_What to do:_ For every record here, output an exact copy.

Extracted entries: Begin

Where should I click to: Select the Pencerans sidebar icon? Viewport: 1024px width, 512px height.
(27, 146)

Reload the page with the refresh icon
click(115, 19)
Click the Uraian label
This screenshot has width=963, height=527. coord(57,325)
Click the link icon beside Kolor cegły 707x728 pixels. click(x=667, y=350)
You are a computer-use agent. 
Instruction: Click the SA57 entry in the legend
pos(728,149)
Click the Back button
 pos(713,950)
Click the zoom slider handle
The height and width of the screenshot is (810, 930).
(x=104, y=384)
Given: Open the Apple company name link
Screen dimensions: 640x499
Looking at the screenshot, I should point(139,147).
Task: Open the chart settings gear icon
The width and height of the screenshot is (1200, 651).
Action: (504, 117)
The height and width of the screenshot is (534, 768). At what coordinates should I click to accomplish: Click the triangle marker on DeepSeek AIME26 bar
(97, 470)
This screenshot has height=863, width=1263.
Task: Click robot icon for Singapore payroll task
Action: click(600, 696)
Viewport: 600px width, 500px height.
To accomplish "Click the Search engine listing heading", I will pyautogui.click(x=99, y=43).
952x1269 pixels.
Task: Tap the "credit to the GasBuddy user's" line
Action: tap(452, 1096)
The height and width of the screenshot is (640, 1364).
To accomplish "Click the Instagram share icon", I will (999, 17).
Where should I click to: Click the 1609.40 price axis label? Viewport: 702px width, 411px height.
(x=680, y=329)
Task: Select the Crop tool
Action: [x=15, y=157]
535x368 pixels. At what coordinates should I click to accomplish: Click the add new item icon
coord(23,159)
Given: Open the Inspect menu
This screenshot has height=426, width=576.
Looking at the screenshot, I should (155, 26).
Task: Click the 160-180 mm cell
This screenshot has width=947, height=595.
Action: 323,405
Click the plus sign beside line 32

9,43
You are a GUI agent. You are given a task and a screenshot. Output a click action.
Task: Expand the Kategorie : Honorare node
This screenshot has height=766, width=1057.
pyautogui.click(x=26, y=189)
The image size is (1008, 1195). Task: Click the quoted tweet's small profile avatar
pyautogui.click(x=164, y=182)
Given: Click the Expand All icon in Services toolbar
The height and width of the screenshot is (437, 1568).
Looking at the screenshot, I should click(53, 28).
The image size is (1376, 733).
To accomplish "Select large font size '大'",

Extracted entries: End

_Answer section:_
Where should I click to: Select the Pencerans sidebar icon? Viewport: 1024px width, 512px height.
(27, 146)

Reload the page with the refresh icon
click(115, 19)
Click the Uraian label
This screenshot has width=963, height=527. coord(57,325)
Click the link icon beside Kolor cegły 707x728 pixels. click(x=667, y=350)
You are a computer-use agent. 
Instruction: Click the SA57 entry in the legend
pos(728,149)
Click the Back button
 pos(713,950)
Click the zoom slider handle
The height and width of the screenshot is (810, 930).
(x=104, y=384)
Given: Open the Apple company name link
Screen dimensions: 640x499
Looking at the screenshot, I should point(139,147).
Task: Open the chart settings gear icon
The width and height of the screenshot is (1200, 651).
Action: (504, 117)
The height and width of the screenshot is (534, 768). At what coordinates should I click to accomplish: Click the triangle marker on DeepSeek AIME26 bar
(97, 470)
This screenshot has height=863, width=1263.
Task: Click robot icon for Singapore payroll task
Action: click(600, 696)
Viewport: 600px width, 500px height.
To accomplish "Click the Search engine listing heading", I will pyautogui.click(x=99, y=43).
952x1269 pixels.
Task: Tap the "credit to the GasBuddy user's" line
Action: tap(452, 1096)
The height and width of the screenshot is (640, 1364).
To accomplish "Click the Instagram share icon", I will (999, 17).
Where should I click to: Click the 1609.40 price axis label? Viewport: 702px width, 411px height.
(x=680, y=329)
Task: Select the Crop tool
Action: [x=15, y=157]
535x368 pixels. At what coordinates should I click to accomplish: Click the add new item icon
coord(23,159)
Given: Open the Inspect menu
This screenshot has height=426, width=576.
Looking at the screenshot, I should (155, 26).
Task: Click the 160-180 mm cell
This screenshot has width=947, height=595.
Action: 323,405
Click the plus sign beside line 32

9,43
You are a GUI agent. You are given a task and a screenshot. Output a click action.
Task: Expand the Kategorie : Honorare node
This screenshot has height=766, width=1057.
pyautogui.click(x=26, y=189)
The image size is (1008, 1195). Task: Click the quoted tweet's small profile avatar
pyautogui.click(x=164, y=182)
Given: Click the Expand All icon in Services toolbar
The height and width of the screenshot is (437, 1568).
Looking at the screenshot, I should click(53, 28).
The image size is (1376, 733).
To accomplish "Select large font size '大'",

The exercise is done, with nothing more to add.